As Pullum (Reference Pullum2020) points out, a statistical parsing model of this kind is central to Abend et al.’s (Reference Abend, Kwiatkowski, Smith, Goldwater and Steedman2017) CCG-based model of language acquisition, which learns a variational Bayesian model of all possible lexical categories and all possible instantiations of a few universal syntactic rules that it has ever encountered in a single incremental pass through a corpus of transcribed child-directed utterances (CDU) paired with logical forms (including irrelevant distractors) that are unaligned with words, under the regime known as ‘semantic bootstrapping’. For example, let us assume that the first CDU that the child pays attention to is ‘Nice doggies!’, meaning nice dogs, and is uttered in a situation in which, among other things, there are dogs which (the adult surmises) the child likes, and the child has access to that meaning (or whatever corresponds to it in the child’s language of mind).Footnote 12

On the assumption that the child can analyze that meaning, using a universal rule of function application, as made up of the universal predicate nice applied to the entity dogs, they still cannot immediately know whether ‘nice’ is an adjectival predicate of type $ N/N $ meaning nice or a nominal of type $ N $ meaning dogs, or part of some other contextually salient but irrelevant meaning. It will therefore consider multiple equiprobable lexical possibilities for the word ‘nice’, each pairing a different syntactic type with a different semantic concept. (‘Doggies’, of course, is similarly ambiguous between $ N: dogs $ and $ N\hskip0.3em \backslash \hskip0.3em N: nice $ .) However, further exposure to paired sentences and contextually supported meanings will, even in the presence of noise and other distractions, offer many more occasions on which ‘doggies’ could be an $ N $ meaning dogs and ‘nice’ could be $ N/N $ meaning nice than ones on which they could be anything else. The probability mass associated with the wrong initial hypothetical lexical entries will accordingly rapidly be lowered in contrast to that of the correct ones. The same will apply to more complex examples involving syntactic discontinuities, such as ‘What you want is the doggie’, although the meaning representation will be correspondingly more complex, such as $ \lambda x. want\hskip0.5em x\hskip0.5em you\hskip0.5em \wedge \hskip0.5em doggie\hskip0.5em x $ , and the rules for breaking them down into phrases and lexical items will be more diverse, involving rules of movement, feature passing or function composition, according to whatever the child uses for Universal Grammar. To that extent, this mechanism must work cross-linguistically, although demonstrating that fact empirically may require a firmer grasp than we have at present on the linguistic semantics that underlies those universal principles.Footnote 13

More generally, those among the child’s hypothesized pairings of words with syntactic and semantic categories that correspond to the adult grammar will gain high cumulative probability mass because examples consistent with their involvement are frequently encountered. Others that do not correspond to the adult grammar lose probability mass in proportion because such evidence is increasingly rarely encountered. As the child’s probabilistic grammar approaches that of the adult, their certainty in assigning novel words to known categories on the basis of known context increases to the point of allowing them often to do so in their first exposure, in a process referred to as ‘one-trial learning’, which is also characteristic of Abend et al.’s learner in the later stages. The ability of adults to interpret sentences including novel words similarly shows that they are all still language learners in exactly the same sense.

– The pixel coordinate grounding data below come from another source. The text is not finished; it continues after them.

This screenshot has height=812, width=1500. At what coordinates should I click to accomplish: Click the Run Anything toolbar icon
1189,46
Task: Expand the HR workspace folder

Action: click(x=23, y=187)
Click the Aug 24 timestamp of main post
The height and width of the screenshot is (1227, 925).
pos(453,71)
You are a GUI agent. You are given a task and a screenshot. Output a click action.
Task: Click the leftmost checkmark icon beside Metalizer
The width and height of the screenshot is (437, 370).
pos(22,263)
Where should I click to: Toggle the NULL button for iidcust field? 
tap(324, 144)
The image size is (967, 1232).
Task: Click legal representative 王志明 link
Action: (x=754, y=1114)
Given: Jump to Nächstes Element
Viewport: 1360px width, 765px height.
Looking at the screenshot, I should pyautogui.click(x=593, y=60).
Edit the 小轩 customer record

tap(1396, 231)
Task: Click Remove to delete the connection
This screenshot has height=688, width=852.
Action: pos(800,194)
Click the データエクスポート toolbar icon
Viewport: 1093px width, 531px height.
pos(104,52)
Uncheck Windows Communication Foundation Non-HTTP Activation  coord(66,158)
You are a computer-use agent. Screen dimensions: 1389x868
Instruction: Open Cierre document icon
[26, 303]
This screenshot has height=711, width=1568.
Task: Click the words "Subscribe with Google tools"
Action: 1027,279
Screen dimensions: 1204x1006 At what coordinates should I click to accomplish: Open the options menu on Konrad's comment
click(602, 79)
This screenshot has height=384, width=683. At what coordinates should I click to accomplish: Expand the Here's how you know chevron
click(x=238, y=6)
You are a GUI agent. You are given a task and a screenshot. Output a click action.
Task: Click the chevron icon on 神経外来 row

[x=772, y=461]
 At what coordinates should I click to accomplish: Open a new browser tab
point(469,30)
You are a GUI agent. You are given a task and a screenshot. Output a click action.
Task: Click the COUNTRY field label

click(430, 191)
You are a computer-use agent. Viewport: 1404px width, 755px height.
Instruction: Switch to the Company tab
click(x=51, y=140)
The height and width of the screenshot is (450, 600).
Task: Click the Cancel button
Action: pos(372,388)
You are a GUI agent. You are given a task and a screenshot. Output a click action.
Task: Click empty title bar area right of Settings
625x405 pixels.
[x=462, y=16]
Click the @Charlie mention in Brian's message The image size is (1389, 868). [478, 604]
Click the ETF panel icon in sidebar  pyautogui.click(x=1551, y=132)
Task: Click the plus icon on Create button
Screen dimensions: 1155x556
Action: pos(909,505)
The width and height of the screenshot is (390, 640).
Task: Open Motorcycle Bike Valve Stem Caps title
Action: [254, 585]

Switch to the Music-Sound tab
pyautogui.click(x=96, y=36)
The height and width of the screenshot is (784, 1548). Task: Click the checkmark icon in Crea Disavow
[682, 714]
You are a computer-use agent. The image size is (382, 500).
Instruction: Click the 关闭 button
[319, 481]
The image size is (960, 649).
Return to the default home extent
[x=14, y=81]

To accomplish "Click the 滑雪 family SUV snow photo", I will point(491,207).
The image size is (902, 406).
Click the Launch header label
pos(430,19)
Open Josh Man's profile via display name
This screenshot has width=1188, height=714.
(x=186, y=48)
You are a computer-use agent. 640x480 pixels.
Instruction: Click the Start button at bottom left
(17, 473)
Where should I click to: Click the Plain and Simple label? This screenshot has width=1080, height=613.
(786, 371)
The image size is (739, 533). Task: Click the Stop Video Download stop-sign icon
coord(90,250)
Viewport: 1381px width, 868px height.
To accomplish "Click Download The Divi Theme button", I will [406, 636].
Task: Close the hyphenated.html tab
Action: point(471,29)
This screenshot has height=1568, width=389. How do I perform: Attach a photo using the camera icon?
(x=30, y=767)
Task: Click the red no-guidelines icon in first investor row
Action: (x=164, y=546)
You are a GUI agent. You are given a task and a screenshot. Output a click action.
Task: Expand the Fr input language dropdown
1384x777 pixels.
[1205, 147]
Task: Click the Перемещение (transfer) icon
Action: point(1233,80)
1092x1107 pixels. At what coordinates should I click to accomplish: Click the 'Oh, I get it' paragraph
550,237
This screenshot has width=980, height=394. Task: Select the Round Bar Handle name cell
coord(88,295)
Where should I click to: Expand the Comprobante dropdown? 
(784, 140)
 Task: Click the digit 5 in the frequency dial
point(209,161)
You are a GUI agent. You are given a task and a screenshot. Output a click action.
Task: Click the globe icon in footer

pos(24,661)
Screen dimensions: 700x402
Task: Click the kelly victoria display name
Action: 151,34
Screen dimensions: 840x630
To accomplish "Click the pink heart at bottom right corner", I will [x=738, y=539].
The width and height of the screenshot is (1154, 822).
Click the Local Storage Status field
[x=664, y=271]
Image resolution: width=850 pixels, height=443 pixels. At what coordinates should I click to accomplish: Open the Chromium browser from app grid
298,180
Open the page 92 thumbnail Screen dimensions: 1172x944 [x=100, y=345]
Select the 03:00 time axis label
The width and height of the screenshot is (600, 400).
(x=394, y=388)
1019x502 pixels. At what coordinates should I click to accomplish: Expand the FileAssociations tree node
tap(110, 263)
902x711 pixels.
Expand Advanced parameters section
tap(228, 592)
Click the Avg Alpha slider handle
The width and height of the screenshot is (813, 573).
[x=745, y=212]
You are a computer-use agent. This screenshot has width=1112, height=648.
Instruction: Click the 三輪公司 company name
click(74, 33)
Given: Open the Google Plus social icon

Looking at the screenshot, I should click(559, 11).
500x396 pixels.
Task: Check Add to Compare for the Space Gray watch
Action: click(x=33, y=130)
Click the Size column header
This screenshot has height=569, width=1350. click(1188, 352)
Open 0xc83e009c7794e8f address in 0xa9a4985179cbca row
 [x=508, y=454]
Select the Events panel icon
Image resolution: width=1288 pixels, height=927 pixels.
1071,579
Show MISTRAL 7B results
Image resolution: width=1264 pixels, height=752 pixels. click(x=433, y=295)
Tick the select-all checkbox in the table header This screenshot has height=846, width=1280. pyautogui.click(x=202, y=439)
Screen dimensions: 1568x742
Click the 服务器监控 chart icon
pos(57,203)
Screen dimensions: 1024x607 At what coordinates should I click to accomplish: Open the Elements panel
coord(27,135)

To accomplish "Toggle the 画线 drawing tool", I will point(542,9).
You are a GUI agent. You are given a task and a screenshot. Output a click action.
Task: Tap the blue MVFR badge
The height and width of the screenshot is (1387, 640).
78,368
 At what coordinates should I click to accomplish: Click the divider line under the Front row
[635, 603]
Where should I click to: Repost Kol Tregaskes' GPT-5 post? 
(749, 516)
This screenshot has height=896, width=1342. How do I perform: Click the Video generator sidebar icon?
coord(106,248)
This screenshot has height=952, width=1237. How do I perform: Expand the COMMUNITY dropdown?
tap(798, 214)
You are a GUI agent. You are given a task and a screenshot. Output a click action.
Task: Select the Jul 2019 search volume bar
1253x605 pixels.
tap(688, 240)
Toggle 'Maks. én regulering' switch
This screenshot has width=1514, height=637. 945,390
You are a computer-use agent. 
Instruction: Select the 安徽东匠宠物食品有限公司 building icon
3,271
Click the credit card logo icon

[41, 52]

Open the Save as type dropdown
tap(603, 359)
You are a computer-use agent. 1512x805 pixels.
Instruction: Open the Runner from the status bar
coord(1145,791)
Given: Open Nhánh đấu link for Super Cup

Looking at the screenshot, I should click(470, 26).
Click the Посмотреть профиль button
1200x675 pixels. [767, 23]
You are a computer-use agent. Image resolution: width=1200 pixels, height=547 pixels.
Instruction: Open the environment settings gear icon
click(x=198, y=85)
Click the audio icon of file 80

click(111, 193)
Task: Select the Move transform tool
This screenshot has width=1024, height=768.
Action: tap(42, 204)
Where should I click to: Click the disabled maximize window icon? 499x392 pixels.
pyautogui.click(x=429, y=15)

The growing fragment of English grammar (or whatever language is being learned) that a linguist would identify as ‘the grammar’ only exists in such systems in a distributional sense. That is to say that the meaning of an English transitive verb is associated with a VO syntactic category with overwhelmingly high probability, but not as high as 1, or certainty. The CCG theory of grammar that constrains it and gives it form is generative and lexicalized, and resides firmly at level 3 of the extended hierarchy of languages defined by wMSO logic, LCFRS and recursion theory. However, such a system does not specify a set of ‘all and only’ the strings of the language it generates because of the generative lexical wild card. That stringset does not have the sharp boundaries – much less the closed lexicon and holistic acquisition properties – that Pullum (Reference Pullum2020: 5) identifies in many current GES theories.

Seen in the light of such systems, Pullum and colleagues’ MTS requirement can be seen as a call for linguists to bring their theories back into line with the requirements of the psychological theory of language acquisition and natural language processing, which are for syntactic-semantic type transparency, for a continuum of grammaticality, and for an open and incrementally-learnable lexicon.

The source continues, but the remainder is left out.